Please work out how many lines in the entries contain "大学図書館の本をさがす", then give that number with nothing added.

---

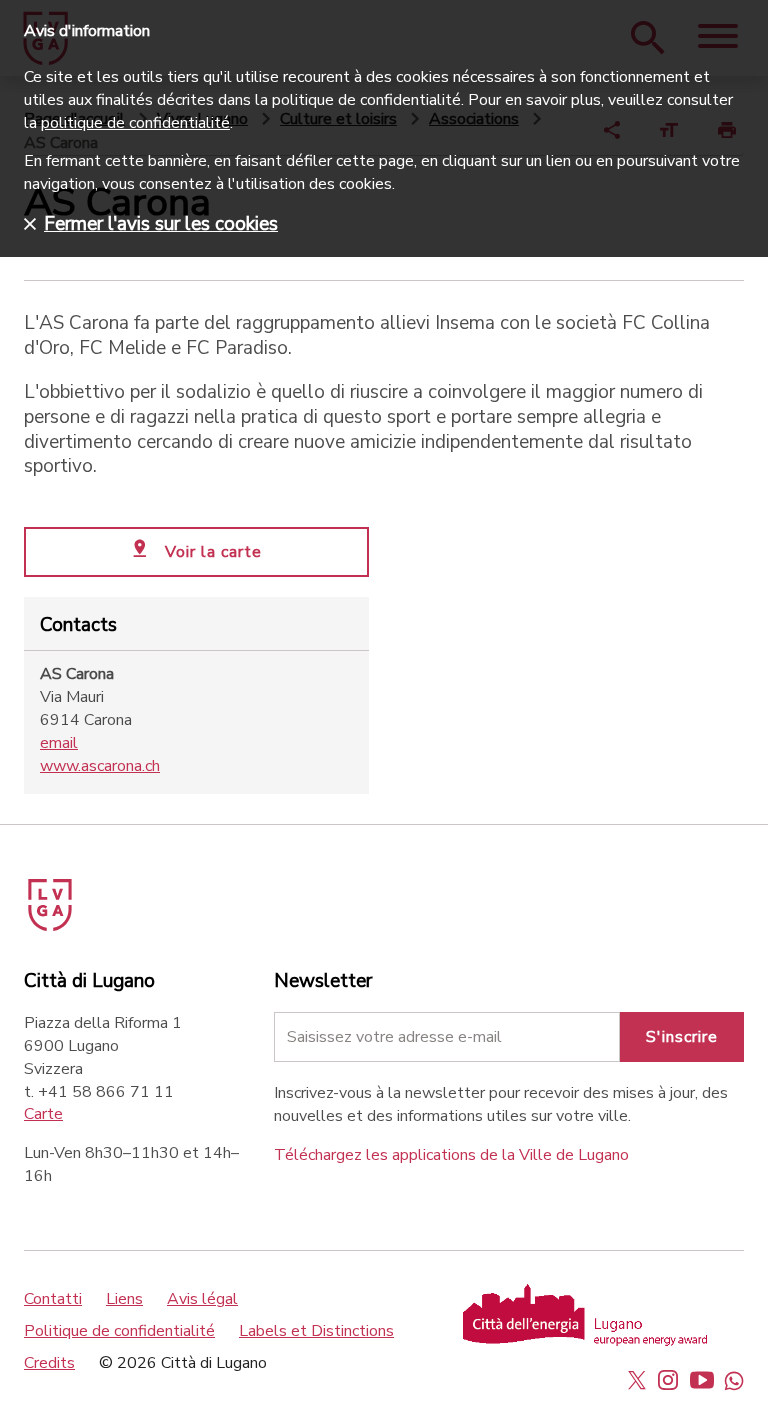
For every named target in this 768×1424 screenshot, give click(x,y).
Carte (43, 1114)
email (59, 743)
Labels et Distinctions (316, 1331)
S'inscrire (682, 1037)
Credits (49, 1363)
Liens (124, 1299)
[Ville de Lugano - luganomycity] (637, 1380)
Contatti (53, 1299)
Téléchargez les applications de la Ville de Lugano (451, 1155)
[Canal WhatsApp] (734, 1380)
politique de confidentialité (135, 123)
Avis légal (202, 1299)
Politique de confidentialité (119, 1331)
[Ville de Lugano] (78, 897)
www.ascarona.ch (100, 766)
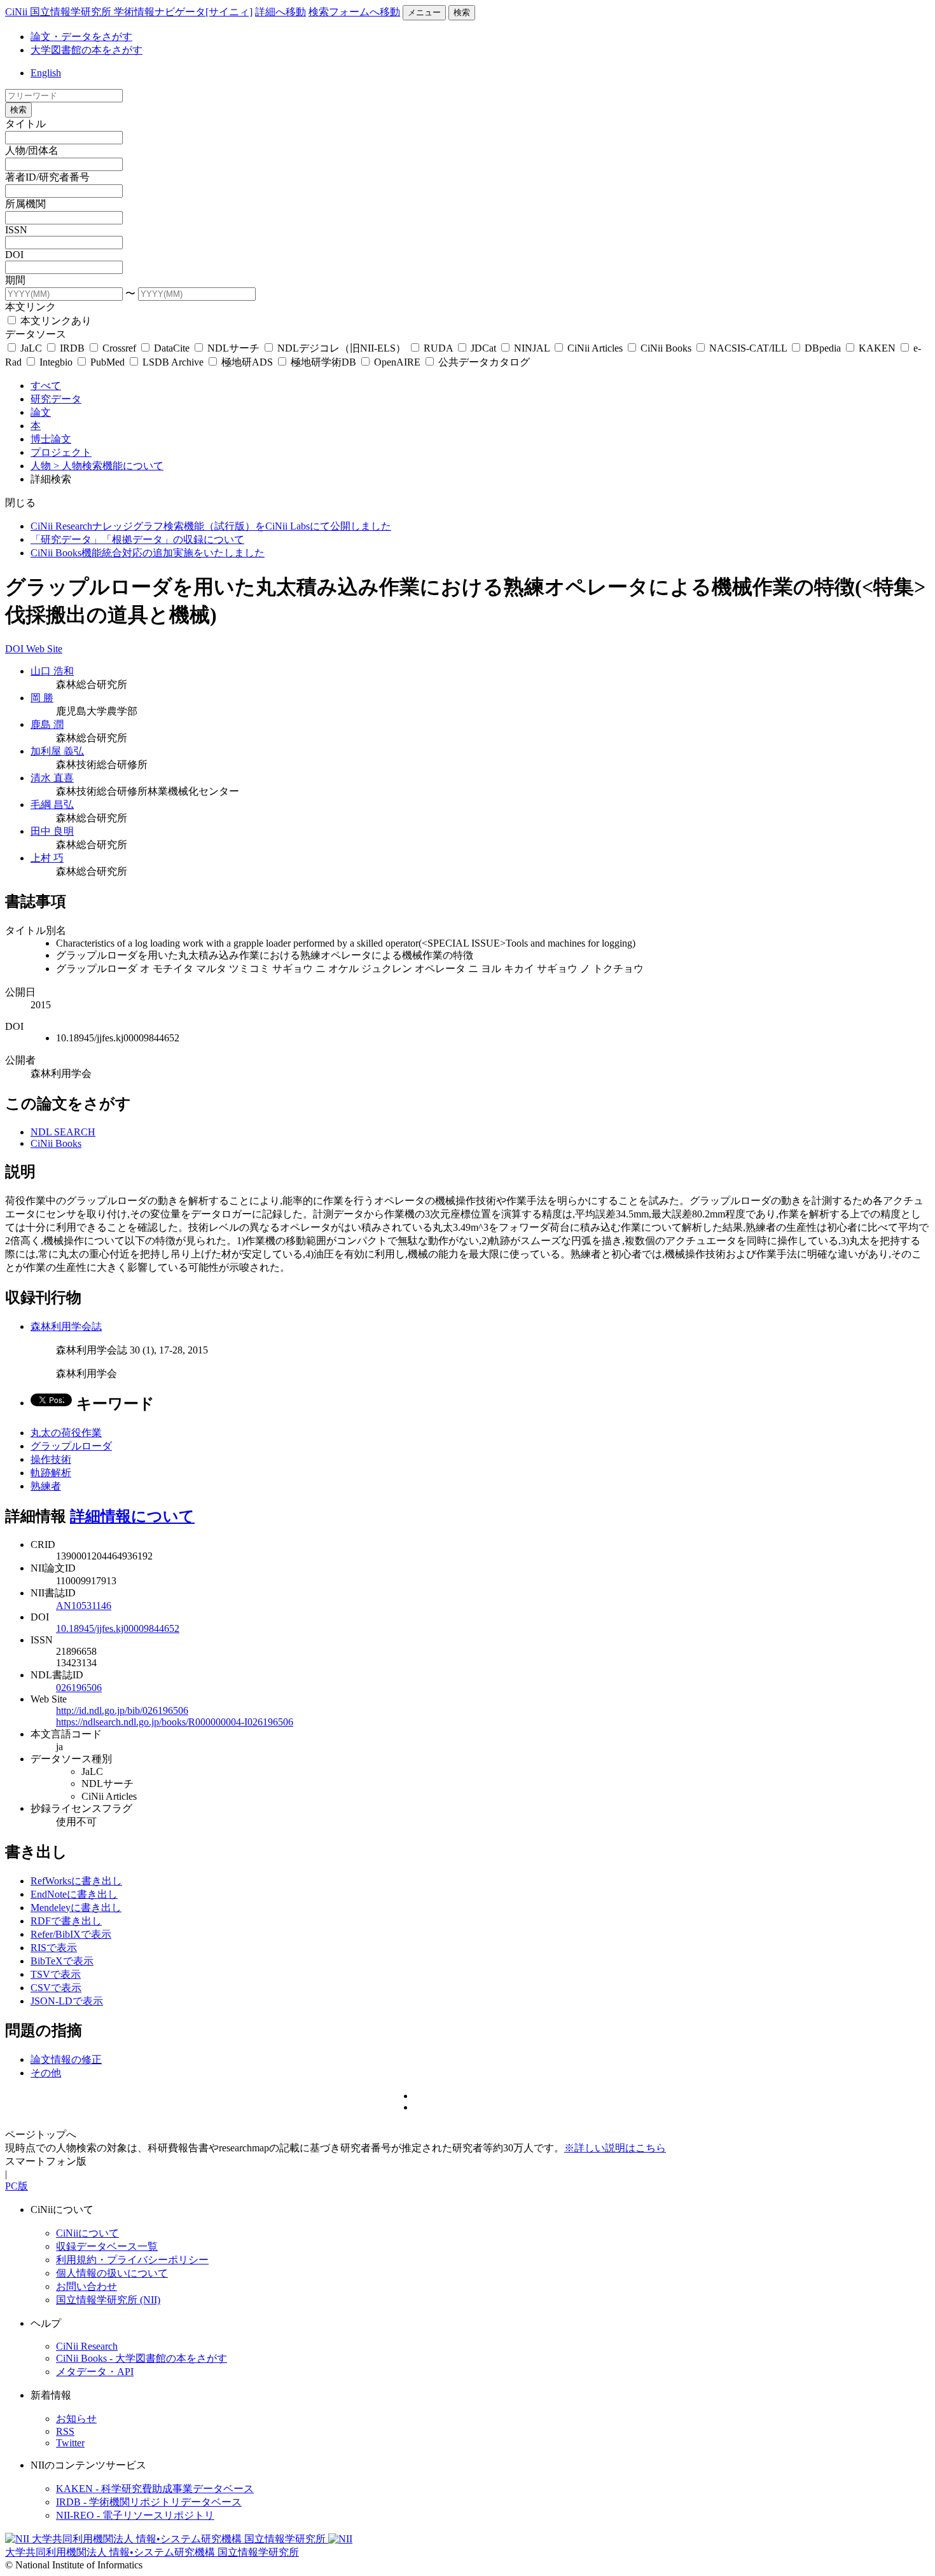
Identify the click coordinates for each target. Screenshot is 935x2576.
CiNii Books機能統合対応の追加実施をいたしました (148, 552)
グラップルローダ (71, 1446)
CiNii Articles (595, 348)
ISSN (16, 229)
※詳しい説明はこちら (615, 2147)
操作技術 (51, 1459)
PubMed (107, 362)
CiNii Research (87, 2346)
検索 (462, 12)
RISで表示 (54, 1947)
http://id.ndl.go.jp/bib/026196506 (122, 1710)
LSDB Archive (173, 362)
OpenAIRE (397, 362)
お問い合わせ (86, 2286)
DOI (14, 254)
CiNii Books (666, 348)
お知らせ (76, 2418)
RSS (65, 2431)
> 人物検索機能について (108, 465)
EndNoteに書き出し (74, 1894)
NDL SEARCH (63, 1132)
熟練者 (46, 1486)
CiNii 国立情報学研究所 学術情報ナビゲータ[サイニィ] (129, 11)
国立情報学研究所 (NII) (108, 2299)
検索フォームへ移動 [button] (354, 11)
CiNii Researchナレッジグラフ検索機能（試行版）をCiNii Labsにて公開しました (211, 526)
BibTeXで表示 (62, 1961)
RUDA (438, 348)
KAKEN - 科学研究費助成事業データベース (155, 2488)
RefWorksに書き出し (76, 1880)
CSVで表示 (56, 1987)
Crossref (119, 348)
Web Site (44, 648)
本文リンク (30, 306)
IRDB (72, 348)
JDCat (483, 348)
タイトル (25, 123)
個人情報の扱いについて (112, 2273)
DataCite (171, 348)
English (46, 72)
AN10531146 (83, 1605)
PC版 (16, 2186)
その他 (46, 2072)
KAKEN (877, 348)
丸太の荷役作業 (66, 1432)
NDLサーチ (233, 348)
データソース (35, 334)
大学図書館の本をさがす (86, 50)
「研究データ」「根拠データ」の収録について (137, 539)
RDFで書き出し (66, 1920)
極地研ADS (247, 362)
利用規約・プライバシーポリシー (132, 2259)
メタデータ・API (95, 2371)
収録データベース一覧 (107, 2246)
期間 (15, 280)
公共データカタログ (483, 362)
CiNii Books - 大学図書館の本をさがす (141, 2358)
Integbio (56, 362)
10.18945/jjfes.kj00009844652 (117, 1628)
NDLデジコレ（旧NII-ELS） (341, 348)
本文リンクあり (55, 320)
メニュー (424, 12)
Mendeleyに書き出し (76, 1907)
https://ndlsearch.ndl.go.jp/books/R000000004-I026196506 (174, 1721)
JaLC (31, 348)
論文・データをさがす (81, 36)
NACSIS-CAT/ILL (748, 348)
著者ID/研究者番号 (47, 177)
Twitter (70, 2442)
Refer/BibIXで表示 (71, 1934)
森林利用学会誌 (66, 1326)
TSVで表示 (56, 1974)
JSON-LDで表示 (67, 2001)
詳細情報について (132, 1516)
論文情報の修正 (66, 2059)
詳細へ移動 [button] (280, 11)
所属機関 (25, 203)
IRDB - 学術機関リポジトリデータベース (149, 2502)
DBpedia (822, 348)
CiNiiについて (87, 2233)
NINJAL (531, 348)
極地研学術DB (323, 362)
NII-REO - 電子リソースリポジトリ (135, 2515)
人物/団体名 (32, 150)
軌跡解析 (51, 1472)
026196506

---

Reply to the task: 2